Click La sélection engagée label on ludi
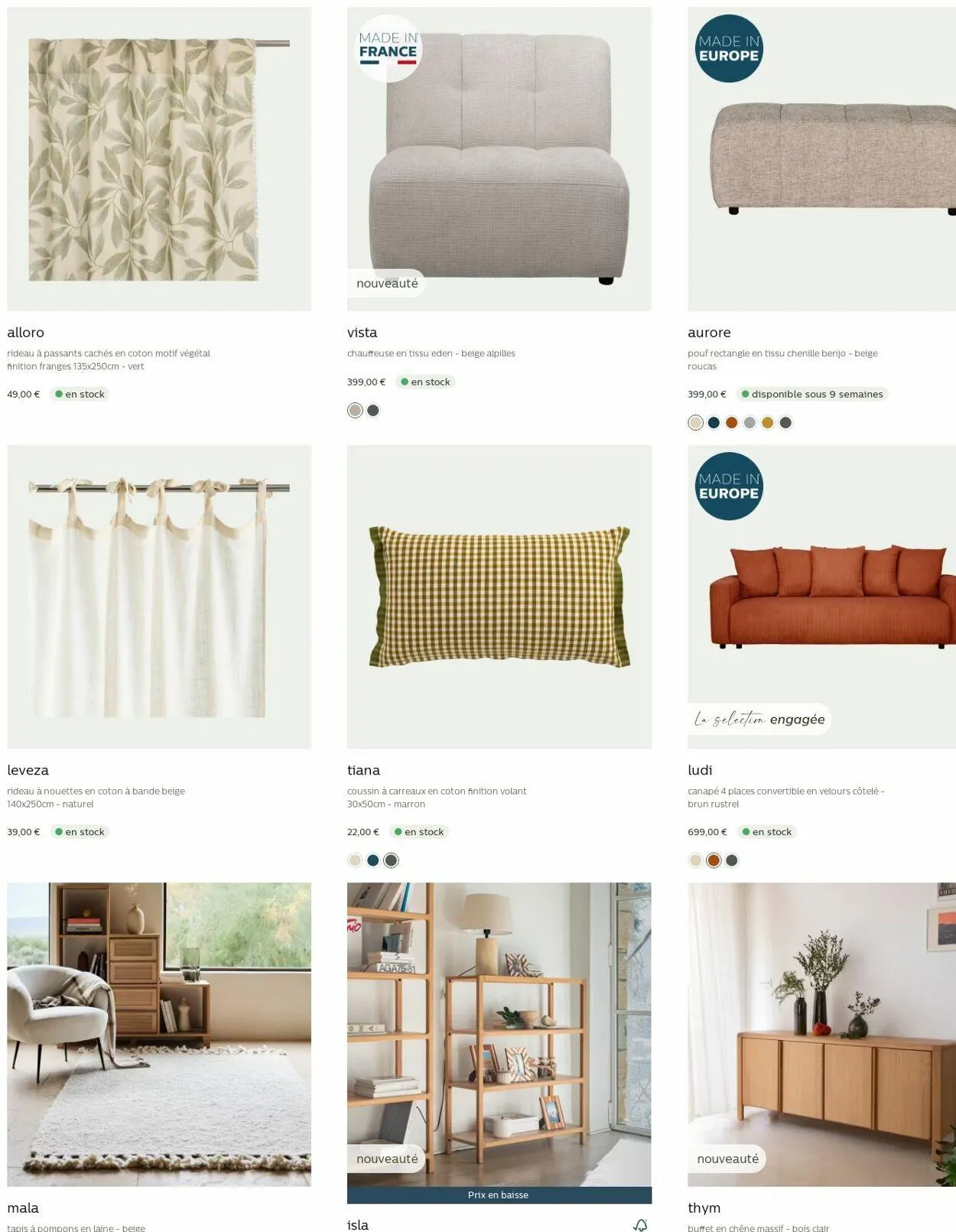This screenshot has width=956, height=1232. 759,719
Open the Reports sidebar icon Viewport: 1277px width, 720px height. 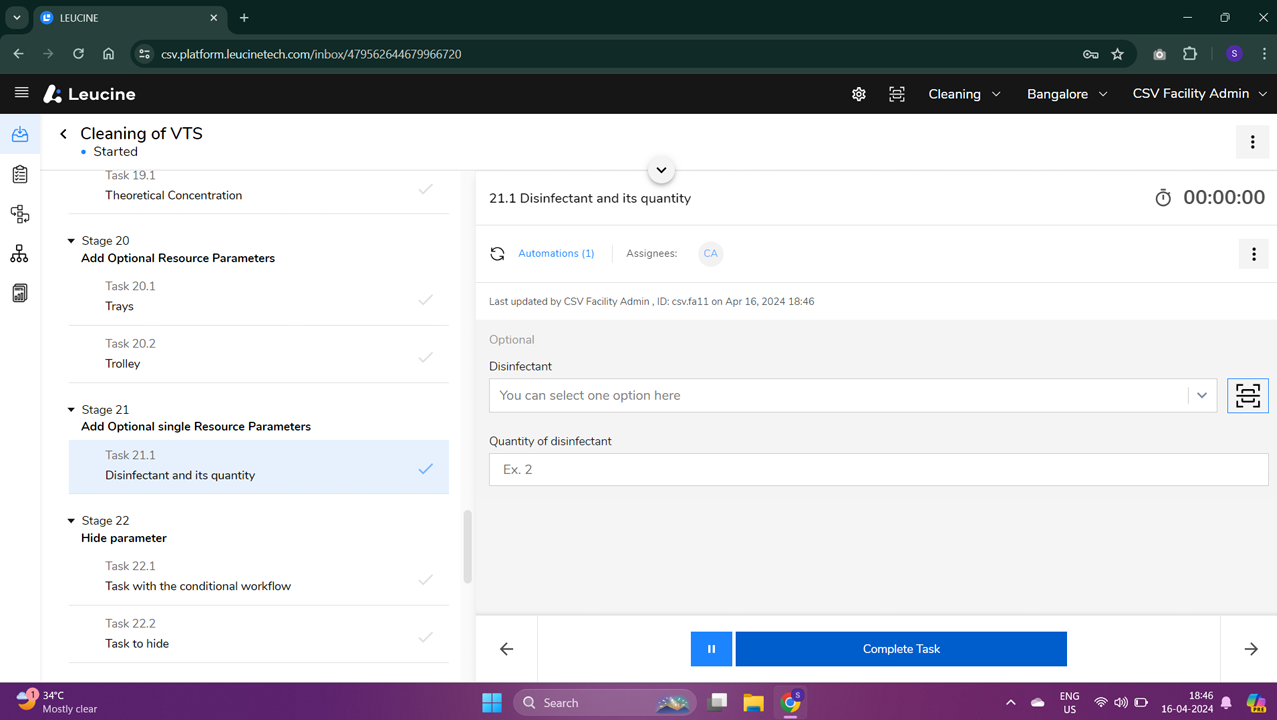point(19,292)
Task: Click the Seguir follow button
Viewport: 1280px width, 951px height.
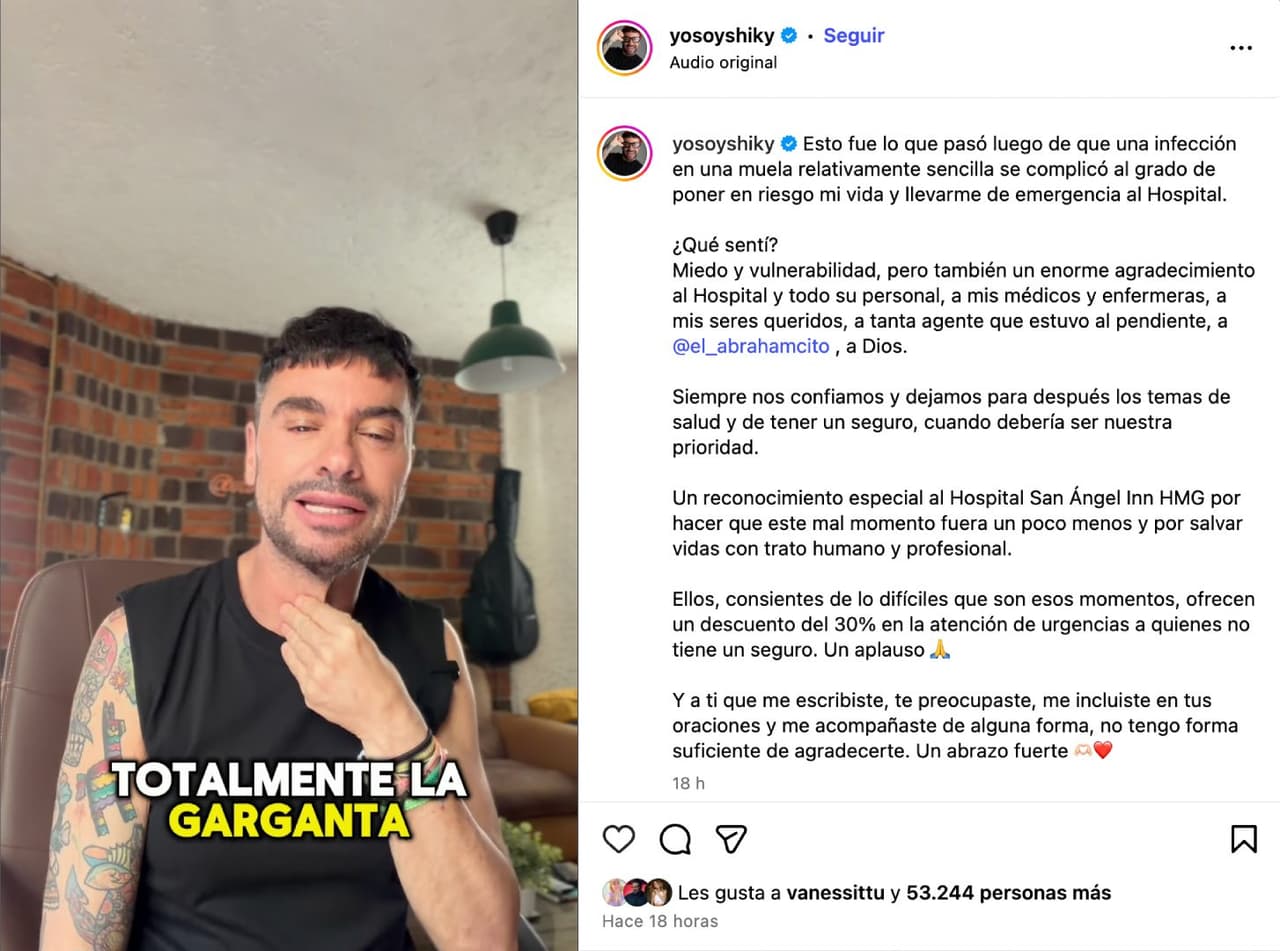Action: (x=853, y=35)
########################################
**EXERCISE BRIEF**
Arrange the part of the rows that opens with the line containing "Task: Click the Seguir follow button" and closes with the final line of the rows, both included, as a JSON list of strings with one string per line and no blank lines. Leave the pictures out of the list.

**EXPECTED OUTPUT**
[
  "Task: Click the Seguir follow button",
  "Viewport: 1280px width, 951px height.",
  "Action: (x=853, y=35)"
]